Exercise description »
Reproduce the data below line for line, with no changes.

Source records »
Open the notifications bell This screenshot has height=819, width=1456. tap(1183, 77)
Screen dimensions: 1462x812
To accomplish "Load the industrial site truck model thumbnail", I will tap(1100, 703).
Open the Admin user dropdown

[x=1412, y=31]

Result for this task »
Open the notifications bell This screenshot has height=819, width=1456. tap(1183, 77)
Screen dimensions: 1462x812
To accomplish "Load the industrial site truck model thumbnail", I will tap(1100, 703).
Open the Admin user dropdown

[x=1412, y=31]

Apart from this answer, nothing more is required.